> **Problem requirements**: Please count the lines in the records below that contain the string "Task", and reply with that number alone.

> **Supplied information**:
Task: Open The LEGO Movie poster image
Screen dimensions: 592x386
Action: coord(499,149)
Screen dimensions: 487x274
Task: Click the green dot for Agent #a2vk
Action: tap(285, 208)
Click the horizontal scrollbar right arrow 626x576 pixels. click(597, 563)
==
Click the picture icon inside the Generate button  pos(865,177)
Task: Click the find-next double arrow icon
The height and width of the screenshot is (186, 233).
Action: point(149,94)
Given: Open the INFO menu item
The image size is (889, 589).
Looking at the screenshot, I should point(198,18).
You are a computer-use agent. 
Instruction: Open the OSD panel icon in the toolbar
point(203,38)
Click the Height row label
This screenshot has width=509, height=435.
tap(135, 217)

> **Response**: 3